Begin Excerpted data

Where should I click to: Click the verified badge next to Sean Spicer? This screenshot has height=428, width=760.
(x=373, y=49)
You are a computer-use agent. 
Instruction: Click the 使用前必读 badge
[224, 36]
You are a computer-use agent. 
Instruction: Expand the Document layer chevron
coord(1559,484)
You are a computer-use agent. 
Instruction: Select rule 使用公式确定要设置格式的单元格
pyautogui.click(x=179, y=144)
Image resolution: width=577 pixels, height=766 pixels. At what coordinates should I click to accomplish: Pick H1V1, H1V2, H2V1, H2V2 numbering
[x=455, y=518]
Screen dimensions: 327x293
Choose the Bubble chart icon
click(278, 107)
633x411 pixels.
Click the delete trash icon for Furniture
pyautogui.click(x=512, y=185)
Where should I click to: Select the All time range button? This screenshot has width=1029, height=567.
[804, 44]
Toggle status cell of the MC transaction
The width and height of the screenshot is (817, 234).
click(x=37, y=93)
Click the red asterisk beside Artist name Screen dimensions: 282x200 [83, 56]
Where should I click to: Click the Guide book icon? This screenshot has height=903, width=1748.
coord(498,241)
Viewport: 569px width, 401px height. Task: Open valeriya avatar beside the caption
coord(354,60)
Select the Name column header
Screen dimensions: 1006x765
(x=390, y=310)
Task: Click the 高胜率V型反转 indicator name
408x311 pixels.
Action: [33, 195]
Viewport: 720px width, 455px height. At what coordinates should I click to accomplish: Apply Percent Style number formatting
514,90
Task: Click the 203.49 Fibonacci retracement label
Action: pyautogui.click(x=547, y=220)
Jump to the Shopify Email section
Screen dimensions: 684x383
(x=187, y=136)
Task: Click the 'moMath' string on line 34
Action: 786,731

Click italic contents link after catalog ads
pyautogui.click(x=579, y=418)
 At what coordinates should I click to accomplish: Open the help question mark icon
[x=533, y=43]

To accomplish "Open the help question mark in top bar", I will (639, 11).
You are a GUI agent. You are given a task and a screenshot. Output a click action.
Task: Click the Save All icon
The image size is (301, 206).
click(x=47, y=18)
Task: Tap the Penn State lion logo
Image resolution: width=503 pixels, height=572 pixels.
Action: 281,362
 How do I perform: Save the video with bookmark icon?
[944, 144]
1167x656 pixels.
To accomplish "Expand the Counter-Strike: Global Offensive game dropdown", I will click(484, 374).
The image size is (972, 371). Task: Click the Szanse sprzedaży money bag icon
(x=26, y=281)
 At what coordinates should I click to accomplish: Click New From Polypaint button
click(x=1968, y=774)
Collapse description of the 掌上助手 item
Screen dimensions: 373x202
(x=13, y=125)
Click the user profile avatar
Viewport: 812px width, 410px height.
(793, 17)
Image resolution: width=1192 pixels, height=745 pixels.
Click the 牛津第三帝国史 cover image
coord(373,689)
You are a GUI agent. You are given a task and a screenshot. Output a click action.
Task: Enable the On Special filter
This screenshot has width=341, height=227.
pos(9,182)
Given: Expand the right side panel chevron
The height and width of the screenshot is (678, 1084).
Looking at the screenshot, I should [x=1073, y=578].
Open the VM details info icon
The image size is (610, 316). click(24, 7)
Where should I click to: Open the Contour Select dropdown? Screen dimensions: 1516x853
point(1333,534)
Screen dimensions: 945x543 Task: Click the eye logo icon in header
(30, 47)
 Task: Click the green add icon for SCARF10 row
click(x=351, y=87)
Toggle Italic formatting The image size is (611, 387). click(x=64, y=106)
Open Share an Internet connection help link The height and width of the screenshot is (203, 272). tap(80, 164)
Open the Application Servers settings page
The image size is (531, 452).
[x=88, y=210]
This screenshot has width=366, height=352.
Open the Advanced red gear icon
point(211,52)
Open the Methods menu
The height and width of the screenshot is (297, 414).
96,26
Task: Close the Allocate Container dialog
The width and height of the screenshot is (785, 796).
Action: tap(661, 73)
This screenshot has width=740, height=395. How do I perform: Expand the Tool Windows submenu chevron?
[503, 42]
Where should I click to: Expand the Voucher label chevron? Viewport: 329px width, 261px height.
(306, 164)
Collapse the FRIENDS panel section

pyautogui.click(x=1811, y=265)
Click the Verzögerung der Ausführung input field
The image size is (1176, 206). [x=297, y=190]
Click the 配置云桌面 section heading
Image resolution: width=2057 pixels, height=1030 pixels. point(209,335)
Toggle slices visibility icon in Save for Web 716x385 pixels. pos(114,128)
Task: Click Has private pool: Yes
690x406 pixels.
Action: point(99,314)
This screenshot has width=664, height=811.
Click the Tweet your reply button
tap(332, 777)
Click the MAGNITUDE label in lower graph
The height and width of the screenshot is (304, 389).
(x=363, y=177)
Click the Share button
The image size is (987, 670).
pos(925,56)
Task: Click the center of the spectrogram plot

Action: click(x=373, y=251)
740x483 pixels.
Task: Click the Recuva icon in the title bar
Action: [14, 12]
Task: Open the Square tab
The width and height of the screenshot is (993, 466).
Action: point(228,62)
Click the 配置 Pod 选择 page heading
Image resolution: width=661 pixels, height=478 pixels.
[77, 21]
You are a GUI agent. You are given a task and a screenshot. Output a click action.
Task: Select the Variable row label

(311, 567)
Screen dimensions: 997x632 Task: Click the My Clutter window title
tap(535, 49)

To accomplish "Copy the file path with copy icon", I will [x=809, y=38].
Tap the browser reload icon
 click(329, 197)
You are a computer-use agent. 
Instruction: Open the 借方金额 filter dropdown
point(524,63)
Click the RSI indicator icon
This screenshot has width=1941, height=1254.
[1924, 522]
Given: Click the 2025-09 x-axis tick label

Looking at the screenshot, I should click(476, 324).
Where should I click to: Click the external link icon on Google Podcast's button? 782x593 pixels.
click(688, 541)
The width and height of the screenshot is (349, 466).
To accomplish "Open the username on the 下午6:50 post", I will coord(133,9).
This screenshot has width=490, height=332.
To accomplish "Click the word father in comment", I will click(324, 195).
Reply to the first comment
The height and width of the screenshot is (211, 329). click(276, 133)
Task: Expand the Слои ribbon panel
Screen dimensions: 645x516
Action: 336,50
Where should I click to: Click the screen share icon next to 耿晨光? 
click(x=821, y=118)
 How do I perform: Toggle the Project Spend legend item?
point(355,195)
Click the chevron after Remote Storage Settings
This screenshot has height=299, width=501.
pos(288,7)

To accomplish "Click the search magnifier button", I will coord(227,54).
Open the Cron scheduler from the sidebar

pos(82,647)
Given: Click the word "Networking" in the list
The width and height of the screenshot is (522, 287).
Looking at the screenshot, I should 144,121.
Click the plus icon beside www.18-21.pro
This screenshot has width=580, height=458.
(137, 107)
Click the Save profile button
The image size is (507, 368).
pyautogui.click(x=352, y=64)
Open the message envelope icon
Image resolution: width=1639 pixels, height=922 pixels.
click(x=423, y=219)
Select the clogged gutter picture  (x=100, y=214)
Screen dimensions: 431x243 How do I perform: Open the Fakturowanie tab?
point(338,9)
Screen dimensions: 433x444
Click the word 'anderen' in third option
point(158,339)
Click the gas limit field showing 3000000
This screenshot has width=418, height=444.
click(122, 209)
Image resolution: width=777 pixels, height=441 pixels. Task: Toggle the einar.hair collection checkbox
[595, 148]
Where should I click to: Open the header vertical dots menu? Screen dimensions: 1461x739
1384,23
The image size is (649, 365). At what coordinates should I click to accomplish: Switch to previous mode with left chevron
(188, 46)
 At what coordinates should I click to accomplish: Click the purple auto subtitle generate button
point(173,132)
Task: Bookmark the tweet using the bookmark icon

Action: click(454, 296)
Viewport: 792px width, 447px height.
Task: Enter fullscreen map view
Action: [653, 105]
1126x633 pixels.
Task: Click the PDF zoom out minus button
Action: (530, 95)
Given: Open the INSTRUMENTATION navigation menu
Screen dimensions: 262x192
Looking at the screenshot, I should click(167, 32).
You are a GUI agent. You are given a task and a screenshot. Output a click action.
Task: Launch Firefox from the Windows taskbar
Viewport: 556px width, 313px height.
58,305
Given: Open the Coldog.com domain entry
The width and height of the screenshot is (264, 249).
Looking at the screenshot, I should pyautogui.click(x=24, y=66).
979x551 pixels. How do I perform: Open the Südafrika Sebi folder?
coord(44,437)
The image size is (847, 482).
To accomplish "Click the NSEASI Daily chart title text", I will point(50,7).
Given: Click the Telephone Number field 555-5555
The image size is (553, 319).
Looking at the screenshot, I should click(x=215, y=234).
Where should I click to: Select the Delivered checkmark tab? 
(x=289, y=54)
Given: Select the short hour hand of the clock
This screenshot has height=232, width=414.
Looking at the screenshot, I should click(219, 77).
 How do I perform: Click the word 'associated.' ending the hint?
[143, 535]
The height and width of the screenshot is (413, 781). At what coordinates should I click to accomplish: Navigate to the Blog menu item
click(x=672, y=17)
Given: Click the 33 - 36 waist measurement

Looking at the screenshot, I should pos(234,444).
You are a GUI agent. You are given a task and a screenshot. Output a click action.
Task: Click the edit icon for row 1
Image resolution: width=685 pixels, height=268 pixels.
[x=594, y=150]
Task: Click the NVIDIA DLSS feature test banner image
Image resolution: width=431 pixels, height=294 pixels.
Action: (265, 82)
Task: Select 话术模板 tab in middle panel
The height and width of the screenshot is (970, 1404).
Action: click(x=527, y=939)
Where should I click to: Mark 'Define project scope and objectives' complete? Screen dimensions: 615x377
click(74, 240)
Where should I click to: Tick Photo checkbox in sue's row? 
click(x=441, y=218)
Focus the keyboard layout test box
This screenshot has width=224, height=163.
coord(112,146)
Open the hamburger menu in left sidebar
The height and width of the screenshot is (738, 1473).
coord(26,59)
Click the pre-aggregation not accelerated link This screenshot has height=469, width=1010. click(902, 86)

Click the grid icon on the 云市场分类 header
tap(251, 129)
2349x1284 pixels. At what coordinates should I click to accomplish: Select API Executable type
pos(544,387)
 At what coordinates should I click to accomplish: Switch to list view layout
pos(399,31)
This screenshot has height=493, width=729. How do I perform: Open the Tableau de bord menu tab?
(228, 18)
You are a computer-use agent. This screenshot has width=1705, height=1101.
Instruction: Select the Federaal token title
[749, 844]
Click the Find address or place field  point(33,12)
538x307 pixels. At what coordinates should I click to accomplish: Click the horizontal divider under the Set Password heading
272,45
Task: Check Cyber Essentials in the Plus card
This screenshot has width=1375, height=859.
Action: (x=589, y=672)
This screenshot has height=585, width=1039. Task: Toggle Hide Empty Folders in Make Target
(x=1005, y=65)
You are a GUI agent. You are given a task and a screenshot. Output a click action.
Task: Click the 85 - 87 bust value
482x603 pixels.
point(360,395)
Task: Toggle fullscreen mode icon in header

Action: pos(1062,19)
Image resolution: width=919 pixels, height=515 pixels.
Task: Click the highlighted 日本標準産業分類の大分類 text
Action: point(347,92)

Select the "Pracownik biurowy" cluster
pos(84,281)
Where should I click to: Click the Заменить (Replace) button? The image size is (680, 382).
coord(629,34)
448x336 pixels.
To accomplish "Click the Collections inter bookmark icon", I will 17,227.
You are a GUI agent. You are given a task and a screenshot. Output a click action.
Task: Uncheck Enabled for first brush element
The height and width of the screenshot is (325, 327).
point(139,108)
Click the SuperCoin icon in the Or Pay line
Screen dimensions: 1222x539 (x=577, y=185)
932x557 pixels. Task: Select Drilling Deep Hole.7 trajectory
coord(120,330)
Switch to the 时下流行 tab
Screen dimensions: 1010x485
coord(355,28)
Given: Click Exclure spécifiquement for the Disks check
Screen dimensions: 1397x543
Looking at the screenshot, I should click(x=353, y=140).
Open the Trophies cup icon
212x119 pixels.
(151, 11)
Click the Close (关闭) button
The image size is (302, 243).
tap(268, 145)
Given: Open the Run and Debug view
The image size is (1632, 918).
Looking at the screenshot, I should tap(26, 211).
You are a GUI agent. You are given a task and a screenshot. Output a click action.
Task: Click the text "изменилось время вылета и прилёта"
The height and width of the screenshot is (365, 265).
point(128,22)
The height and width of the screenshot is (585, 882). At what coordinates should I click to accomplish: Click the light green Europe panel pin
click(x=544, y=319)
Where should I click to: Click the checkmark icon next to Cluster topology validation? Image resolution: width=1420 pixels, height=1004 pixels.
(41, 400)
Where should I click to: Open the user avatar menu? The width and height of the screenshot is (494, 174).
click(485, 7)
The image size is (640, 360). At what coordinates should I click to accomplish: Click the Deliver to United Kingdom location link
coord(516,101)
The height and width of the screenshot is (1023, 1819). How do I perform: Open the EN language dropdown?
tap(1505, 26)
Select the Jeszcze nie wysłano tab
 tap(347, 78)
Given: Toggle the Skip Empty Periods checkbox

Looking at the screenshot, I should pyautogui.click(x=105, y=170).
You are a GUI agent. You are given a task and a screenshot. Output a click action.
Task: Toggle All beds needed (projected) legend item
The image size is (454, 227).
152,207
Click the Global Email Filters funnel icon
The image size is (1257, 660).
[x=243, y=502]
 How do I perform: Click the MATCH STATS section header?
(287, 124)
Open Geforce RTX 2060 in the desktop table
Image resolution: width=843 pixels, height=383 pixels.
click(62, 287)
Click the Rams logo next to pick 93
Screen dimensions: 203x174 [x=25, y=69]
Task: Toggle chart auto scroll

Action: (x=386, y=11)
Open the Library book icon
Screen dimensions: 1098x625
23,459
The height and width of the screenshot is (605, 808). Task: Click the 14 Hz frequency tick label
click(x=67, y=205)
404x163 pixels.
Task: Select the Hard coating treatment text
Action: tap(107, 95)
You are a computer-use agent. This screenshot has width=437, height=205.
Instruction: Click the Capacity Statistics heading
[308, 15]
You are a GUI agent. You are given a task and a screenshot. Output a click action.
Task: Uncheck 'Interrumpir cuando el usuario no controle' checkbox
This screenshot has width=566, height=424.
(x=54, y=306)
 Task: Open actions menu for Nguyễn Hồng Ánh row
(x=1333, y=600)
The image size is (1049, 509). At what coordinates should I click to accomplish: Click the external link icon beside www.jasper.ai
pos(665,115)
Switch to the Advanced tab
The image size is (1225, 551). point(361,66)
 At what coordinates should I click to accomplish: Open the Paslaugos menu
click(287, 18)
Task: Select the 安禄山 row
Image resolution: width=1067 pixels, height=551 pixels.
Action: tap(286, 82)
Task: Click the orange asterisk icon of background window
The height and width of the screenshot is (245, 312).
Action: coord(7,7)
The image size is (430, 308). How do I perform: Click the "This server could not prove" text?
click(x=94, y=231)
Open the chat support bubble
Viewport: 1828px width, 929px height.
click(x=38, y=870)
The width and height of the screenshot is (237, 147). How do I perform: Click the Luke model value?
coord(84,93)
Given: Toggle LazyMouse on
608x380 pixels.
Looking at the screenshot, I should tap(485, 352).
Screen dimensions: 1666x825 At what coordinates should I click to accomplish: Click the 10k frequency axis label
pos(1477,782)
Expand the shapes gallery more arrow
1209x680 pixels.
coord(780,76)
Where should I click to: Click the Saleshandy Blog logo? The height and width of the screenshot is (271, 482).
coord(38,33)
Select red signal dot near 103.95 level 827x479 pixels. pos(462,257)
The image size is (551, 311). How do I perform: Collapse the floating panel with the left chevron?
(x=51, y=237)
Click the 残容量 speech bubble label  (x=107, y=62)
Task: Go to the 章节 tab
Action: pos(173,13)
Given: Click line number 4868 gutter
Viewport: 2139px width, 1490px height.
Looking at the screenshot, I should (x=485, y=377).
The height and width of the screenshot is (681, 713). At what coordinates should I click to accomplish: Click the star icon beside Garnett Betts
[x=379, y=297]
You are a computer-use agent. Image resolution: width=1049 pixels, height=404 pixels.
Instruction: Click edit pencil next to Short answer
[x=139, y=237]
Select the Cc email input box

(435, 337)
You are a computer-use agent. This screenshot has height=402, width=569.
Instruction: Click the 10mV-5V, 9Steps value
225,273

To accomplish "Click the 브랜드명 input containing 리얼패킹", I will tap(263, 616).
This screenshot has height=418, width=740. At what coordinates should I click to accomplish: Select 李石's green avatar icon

End Excerpted data

*Exercise*
Please edit everything from the line containing "2349x1284 pixels. At" down to the line containing "Looking at the screenshot, I should tap(26, 211)." so that "The image size is" becomes "The screenshot size is", keeping every other detail as it is. Return only those lines.

*Output of the task*
2349x1284 pixels. At what coordinates should I click to accomplish: Select API Executable type
pos(544,387)
 At what coordinates should I click to accomplish: Switch to list view layout
pos(399,31)
This screenshot has height=493, width=729. How do I perform: Open the Tableau de bord menu tab?
(228, 18)
You are a computer-use agent. This screenshot has width=1705, height=1101.
Instruction: Select the Federaal token title
[749, 844]
Click the Find address or place field  point(33,12)
538x307 pixels. At what coordinates should I click to accomplish: Click the horizontal divider under the Set Password heading
272,45
Task: Check Cyber Essentials in the Plus card
This screenshot has width=1375, height=859.
Action: (x=589, y=672)
This screenshot has height=585, width=1039. Task: Toggle Hide Empty Folders in Make Target
(x=1005, y=65)
You are a GUI agent. You are given a task and a screenshot. Output a click action.
Task: Click the 85 - 87 bust value
482x603 pixels.
point(360,395)
Task: Toggle fullscreen mode icon in header

Action: pos(1062,19)
Image resolution: width=919 pixels, height=515 pixels.
Task: Click the highlighted 日本標準産業分類の大分類 text
Action: point(347,92)

Select the "Pracownik biurowy" cluster
pos(84,281)
Where should I click to: Click the Заменить (Replace) button? The screenshot size is (680, 382).
coord(629,34)
448x336 pixels.
To accomplish "Click the Collections inter bookmark icon", I will 17,227.
You are a GUI agent. You are given a task and a screenshot. Output a click action.
Task: Uncheck Enabled for first brush element
The height and width of the screenshot is (325, 327).
point(139,108)
Click the SuperCoin icon in the Or Pay line
Screen dimensions: 1222x539 (x=577, y=185)
932x557 pixels. Task: Select Drilling Deep Hole.7 trajectory
coord(120,330)
Switch to the 时下流行 tab
Screen dimensions: 1010x485
coord(355,28)
Given: Click Exclure spécifiquement for the Disks check
Screen dimensions: 1397x543
Looking at the screenshot, I should click(x=353, y=140).
Open the Trophies cup icon
212x119 pixels.
(151, 11)
Click the Close (关闭) button
The screenshot size is (302, 243).
tap(268, 145)
Given: Open the Run and Debug view
The screenshot size is (1632, 918).
Looking at the screenshot, I should tap(26, 211).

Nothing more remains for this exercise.